How Likely is ‘Likely’?

Author

Jo Hardin

Published

March 10, 2026

Code

library(tidyverse) # ggplot, lubridate, dplyr, stringr, readr...
library(ggrepel)
library(praise)

The Data

In an online quiz, created as an independent project by Adam Kucharski, over 5,000 participants compared pairs of probability phrases (e.g. “Which conveys a higher probability: Likely or Probable?”) and assigned numerical values (0–100%) to each of 19 phrases. The resulting data can be used to analyse how people interpret common probability phrases.

Which phrases do people most disagree on, in relation to the probability they represent?
Which demographic background is the most optimistic?
Does the order people are shown phrases in change their interpretation?

Thank you to Nicola Rennie for curating this week’s dataset.

Code

absolute <- readr::read_csv('https://raw.githubusercontent.com/rfordatascience/tidytuesday/main/data/2026/2026-03-10/absolute_judgements.csv')
pairwise <- readr::read_csv('https://raw.githubusercontent.com/rfordatascience/tidytuesday/main/data/2026/2026-03-10/pairwise_comparisons.csv')
metadata <- readr::read_csv('https://raw.githubusercontent.com/rfordatascience/tidytuesday/main/data/2026/2026-03-10/respondent_metadata.csv')

Language background

Code

prob_fluent <- absolute |> 
  left_join(metadata, by = "response_id")

Code

prob_fluent |> 
  group_by(term, english_background) |> 
  summarize(prob = mean(probability)) |> 
  mutate(english_background = case_when(
    english_background == "English is my first language" ~ "first",
    english_background == "English is not my first language and I am not fluent" ~ "not_fluent",
    english_background == "English is not my first language but I am fluent" ~ "fluent",
    is.na(english_background) ~ "missing"
  )) |> 
  pivot_wider(names_from = english_background, values_from = prob) |> 
  mutate(change = ifelse(first < not_fluent, "over", "under"),
         change_num = abs(first - not_fluent)) |>
  ggplot() + 
  geom_label_repel(aes(x = first, y = first, label = term, color = change_num),
                   nudge_y = 10) + 
  geom_point(aes(x = first, y = not_fluent), color = "purple") + 
  geom_point(aes(x = first, y = fluent), color = "red") + 
  geom_point(aes(x = first, y = missing), color = "green") + 
  geom_line(aes(x = first, y = not_fluent), color = "purple") + 
  geom_line(aes(x = first, y = fluent), color = "red") + 
  geom_line(aes(x = first, y = missing), color = "green") + 
  geom_abline(slope = 1, intercept = 0) +
  scale_color_gradient(low = "pink", high = "blue") + 
  theme_minimal()

Code

prob_fluent |> 
  group_by(term, english_background) |> 
  summarize(prob = median(probability),
            prob_q1 = quantile(probability, 0.25),
            prob_q3 = quantile(probability, 0.75)) |> 
  mutate(english_background = fct_relevel(as.factor(english_background),
                                          c("English is not my first language and I am not fluent",
                                            "English is not my first language but I am fluent",
                                            "English is my first language"))) |> 
  ungroup() |> 
  mutate(term = forcats::fct_reorder(as.factor(term), prob, .fun = mean)) |> 
  filter(!is.na(english_background)) |> 
  ggplot(aes(x = term, fill = english_background)) + 
  geom_bar(aes(y = prob), 
           stat = "identity", position = "dodge") +
  geom_errorbar(aes(ymin = prob_q1, ymax = prob_q3),
                position = "dodge") + 
  theme_minimal() + 
  theme(axis.text.x = element_text(angle=45, hjust = .5)) +
  scale_fill_brewer(palette = "Purples") + 
  labs(x = "", y = "", title = "Suggested probabilities for each term",
       fill = "English background")

For each of 19 different probabilistic phrases like 'highly unlikely' or 'probable', volunteers assigned their own probability.
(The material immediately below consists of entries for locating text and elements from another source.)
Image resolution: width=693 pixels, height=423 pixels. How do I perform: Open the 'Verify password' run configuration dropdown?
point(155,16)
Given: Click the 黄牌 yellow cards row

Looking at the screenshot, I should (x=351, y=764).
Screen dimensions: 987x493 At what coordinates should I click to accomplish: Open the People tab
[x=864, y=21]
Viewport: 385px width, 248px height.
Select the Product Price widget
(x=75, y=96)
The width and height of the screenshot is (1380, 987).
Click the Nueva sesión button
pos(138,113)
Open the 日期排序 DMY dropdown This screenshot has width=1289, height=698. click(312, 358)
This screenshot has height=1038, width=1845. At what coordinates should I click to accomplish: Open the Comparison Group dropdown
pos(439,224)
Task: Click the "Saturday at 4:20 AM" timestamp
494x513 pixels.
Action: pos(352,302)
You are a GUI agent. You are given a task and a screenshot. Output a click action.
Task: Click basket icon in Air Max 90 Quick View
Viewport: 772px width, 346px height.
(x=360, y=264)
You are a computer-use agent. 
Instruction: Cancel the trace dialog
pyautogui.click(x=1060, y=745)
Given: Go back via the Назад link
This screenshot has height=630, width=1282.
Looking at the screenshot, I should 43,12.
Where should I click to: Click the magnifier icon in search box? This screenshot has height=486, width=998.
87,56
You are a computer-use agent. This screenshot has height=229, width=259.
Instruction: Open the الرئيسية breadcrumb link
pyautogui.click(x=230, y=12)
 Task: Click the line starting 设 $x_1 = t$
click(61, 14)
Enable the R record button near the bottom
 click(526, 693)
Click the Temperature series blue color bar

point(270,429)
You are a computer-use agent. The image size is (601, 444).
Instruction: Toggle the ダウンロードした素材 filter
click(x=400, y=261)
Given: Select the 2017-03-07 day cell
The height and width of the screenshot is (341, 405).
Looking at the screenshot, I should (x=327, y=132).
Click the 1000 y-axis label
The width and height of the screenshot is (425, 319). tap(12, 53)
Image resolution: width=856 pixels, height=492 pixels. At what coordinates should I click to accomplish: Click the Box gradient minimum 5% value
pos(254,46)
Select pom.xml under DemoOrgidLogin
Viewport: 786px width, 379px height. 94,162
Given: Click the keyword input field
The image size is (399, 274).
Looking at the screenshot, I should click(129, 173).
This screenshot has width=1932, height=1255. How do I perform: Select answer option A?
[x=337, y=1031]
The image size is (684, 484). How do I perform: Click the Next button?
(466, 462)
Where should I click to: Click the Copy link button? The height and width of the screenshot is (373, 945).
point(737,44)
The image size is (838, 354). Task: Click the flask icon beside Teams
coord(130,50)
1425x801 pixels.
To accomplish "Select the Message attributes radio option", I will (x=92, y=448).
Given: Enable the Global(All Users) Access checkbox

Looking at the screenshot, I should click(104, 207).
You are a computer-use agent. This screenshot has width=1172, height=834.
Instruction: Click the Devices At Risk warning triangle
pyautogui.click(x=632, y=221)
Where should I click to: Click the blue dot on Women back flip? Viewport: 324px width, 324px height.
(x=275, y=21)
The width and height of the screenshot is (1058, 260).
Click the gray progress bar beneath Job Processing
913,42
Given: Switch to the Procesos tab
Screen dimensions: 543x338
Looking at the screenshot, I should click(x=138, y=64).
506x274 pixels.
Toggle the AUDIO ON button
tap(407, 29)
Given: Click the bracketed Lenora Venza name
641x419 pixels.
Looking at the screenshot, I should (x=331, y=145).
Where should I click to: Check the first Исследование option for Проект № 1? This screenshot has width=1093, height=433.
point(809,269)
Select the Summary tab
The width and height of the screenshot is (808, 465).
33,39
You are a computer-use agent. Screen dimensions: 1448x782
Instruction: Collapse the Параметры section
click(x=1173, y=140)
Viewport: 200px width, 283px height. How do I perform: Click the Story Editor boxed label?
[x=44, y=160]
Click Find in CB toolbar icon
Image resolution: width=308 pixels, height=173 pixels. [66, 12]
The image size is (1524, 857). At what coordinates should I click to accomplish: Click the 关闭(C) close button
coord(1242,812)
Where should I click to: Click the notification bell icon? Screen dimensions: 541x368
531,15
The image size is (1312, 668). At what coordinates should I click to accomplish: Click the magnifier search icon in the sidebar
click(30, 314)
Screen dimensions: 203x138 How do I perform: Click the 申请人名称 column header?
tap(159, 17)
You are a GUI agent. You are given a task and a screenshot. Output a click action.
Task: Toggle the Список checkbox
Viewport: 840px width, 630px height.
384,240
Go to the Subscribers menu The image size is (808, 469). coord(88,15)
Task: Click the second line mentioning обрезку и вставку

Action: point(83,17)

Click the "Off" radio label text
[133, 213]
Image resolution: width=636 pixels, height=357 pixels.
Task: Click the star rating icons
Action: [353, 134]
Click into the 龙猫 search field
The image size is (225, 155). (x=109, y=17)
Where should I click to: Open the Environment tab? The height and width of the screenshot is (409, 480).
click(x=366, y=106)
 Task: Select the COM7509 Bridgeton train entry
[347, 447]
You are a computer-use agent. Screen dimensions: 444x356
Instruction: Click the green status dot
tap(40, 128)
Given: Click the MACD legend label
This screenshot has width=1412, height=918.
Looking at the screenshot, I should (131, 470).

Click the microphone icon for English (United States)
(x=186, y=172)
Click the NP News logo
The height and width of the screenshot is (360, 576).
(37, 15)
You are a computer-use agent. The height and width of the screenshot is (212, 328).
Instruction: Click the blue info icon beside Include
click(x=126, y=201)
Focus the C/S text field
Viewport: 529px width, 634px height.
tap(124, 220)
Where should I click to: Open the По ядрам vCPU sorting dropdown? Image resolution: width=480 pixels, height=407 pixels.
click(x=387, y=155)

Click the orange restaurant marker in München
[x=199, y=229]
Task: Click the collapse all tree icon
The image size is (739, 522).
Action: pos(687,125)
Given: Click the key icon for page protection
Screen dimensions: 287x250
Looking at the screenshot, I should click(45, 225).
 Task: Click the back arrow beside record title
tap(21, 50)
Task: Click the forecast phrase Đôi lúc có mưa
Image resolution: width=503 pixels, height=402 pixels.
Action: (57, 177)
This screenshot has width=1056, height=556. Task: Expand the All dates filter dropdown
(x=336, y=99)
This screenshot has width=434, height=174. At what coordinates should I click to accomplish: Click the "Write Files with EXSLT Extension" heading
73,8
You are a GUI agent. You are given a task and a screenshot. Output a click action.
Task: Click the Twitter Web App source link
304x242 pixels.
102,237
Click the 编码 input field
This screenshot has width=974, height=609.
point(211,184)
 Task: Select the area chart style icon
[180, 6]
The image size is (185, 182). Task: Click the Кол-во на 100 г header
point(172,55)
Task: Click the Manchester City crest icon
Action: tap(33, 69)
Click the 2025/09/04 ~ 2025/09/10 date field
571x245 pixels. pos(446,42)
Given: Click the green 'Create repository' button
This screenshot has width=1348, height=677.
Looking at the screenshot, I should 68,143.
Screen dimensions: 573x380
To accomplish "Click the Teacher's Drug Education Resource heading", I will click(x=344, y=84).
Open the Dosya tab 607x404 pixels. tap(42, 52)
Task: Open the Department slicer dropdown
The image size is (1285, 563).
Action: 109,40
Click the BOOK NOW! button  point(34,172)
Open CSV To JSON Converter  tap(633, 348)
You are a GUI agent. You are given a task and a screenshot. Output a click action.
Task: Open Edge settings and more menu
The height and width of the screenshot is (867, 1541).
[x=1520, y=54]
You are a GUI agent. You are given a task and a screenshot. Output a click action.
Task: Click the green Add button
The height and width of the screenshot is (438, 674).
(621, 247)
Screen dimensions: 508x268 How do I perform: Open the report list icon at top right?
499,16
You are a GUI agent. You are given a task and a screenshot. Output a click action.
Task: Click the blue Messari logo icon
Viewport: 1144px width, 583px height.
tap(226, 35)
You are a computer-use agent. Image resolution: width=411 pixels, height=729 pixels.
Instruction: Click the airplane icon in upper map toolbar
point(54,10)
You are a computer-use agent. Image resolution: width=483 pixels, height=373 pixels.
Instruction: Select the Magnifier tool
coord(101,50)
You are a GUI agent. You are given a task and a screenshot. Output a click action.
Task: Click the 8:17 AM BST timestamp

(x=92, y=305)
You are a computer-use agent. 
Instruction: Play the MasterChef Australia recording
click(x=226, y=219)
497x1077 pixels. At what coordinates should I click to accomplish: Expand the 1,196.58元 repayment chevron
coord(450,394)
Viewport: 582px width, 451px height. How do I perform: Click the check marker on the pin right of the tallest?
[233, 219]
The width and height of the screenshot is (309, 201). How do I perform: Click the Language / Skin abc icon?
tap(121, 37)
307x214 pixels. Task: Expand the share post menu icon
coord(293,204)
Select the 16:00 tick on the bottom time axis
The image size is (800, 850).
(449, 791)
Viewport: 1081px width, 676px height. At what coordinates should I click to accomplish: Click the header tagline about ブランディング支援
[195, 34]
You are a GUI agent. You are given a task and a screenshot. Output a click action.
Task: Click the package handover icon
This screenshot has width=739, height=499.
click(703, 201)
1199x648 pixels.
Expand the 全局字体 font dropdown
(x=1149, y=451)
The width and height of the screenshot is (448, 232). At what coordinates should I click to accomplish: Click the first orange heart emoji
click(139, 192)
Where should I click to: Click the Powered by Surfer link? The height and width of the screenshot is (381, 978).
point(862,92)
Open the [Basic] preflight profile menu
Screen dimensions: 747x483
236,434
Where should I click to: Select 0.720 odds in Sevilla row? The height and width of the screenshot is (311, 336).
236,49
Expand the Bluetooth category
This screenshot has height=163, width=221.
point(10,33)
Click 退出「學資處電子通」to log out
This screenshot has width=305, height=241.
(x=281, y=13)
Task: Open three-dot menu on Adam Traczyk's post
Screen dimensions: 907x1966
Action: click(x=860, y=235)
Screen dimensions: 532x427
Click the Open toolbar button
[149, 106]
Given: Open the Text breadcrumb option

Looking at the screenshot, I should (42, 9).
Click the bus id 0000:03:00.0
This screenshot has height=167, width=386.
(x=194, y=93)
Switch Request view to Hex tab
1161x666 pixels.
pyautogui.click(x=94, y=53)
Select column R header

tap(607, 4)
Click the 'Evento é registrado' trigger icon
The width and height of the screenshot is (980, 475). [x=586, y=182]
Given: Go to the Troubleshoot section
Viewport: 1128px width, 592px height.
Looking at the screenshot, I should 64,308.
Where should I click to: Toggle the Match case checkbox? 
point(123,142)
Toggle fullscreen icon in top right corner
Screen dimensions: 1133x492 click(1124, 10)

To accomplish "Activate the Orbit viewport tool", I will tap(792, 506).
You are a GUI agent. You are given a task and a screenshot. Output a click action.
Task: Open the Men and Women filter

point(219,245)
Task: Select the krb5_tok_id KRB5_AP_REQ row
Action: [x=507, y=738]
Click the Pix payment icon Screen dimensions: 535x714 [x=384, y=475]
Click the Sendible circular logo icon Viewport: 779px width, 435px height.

In the bar chart, we have plotted the median assigned probability for each word in each language proficiency group (one of: English as a first language, English not as a first language but fluent, and English not as first language and not fluent). The error bars describe the 25th and 75th quantiles of assigned probabilities for each group. The 'likely' words are more consistent than the 'unlikely' words. Everyone seems to assign a probability of 0.5 to 'about even'. — The height of the bar is the median assigned probability for each word in each language proficiency group. The error bars extend to the 25th and 75th quantiles. There seems to be a slight inclination for those who are not fluent to hedge their bets. That is, their assigned probabilities are a little higher for low probability words and a little lower for high probability words.

Code

prob_fluent |> 
  filter(term == "Almost No Chance") |> 
  ggplot() + 
  geom_boxplot(aes(x = english_background, y = probability))

Code

praise()

[1] "You are laudable!"